What if it’s NOT uint8, BUT uint16 ?
Will ToTensor() normalize uint16 images to [0,1] also?

No, I don’t think so as seen here:

a = np.random.randint(0, 65535, (224, 224, 3), dtype=np.uint16)
img = PIL.Image.fromarray(a, 'I;16')

transform = transforms.ToTensor()
out = transform(img)
print(out.min(), out.max())
# tensor(-32767, dtype=torch.int16) tensor(32767, dtype=torch.int16)

As you can see, it’ll also transform the data to int16 here as uint16 is an unsupported tensor type.

CC @fmassa @vfdev-5 @pmeier
I guess this is intentional due to the lack of uint16 support in torch.from_numpy?

@ptrblck what is the reason that torch does not support uint16?

I would guess uint16 wasn’t added as a dtype because the demand for it might not be that huge since you could use e.g. int32 with a memory overhead.
Since these integer types are also used for inputs mainly (the model won’t be able to train with these dtypes directly) the memory overhead might also be negligible.
Adding a new dtype would need to be piped through all methods increasing the binary size significantly, which is another argument against adding new types unless their use cases justify it.

1 Like

Makes sense.

Just for your information: probably a niche domain, but 16bit grayscale images are commonly used in microscopy imaging.
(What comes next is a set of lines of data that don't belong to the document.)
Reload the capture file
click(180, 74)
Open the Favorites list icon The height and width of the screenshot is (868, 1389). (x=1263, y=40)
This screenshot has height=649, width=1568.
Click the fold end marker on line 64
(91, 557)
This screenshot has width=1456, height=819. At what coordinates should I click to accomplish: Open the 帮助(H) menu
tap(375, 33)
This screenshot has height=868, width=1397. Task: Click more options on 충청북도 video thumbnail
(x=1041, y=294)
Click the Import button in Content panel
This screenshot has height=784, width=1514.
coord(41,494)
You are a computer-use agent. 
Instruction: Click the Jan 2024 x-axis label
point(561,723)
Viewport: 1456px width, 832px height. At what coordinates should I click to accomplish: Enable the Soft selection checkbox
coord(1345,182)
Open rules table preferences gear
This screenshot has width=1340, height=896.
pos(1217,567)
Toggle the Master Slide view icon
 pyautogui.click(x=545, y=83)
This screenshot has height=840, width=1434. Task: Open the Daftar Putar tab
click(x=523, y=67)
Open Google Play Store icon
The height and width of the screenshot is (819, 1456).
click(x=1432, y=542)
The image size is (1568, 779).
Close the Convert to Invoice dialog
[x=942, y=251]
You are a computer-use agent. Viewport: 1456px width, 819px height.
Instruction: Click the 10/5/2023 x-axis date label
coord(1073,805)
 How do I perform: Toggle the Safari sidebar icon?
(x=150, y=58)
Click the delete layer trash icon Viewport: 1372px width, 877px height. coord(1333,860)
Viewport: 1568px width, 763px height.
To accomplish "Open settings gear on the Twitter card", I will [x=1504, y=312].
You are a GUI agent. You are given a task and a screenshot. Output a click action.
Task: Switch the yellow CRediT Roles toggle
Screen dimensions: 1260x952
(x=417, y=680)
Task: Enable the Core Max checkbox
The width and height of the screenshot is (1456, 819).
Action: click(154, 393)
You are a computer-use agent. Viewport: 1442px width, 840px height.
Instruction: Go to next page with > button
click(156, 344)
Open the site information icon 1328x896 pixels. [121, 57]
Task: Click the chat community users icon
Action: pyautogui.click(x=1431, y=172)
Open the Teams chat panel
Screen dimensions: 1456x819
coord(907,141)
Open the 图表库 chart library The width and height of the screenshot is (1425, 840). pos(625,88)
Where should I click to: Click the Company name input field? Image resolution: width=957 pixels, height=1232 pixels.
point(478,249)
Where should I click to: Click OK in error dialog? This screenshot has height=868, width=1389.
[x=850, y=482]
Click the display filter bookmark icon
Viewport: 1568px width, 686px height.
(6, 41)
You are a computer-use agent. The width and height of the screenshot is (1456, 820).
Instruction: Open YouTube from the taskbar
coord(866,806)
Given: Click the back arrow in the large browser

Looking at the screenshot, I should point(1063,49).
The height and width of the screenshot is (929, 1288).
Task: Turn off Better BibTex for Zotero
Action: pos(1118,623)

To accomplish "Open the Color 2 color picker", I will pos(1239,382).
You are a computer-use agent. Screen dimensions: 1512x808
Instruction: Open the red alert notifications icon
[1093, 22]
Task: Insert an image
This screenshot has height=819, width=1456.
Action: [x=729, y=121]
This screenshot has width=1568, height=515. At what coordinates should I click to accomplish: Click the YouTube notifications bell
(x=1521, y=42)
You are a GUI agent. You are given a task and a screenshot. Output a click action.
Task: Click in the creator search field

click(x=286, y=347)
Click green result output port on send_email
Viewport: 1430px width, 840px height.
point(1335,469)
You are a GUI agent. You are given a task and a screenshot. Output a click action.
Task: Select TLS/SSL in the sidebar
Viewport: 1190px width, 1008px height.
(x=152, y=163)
Yes, I agree that 16bit image formats are used, but do you think a native dtype would be still needed to be added via uint16 to PyTorch?
I would assume the common approach would be to load these images (e.g. via PIL, OpenCV, or another image library which supports this format), and transform it to a floating point format tensor (float32 by default) which is then used to train the model.
Which operations would you like to apply directly on the uint16 image in PyTorch?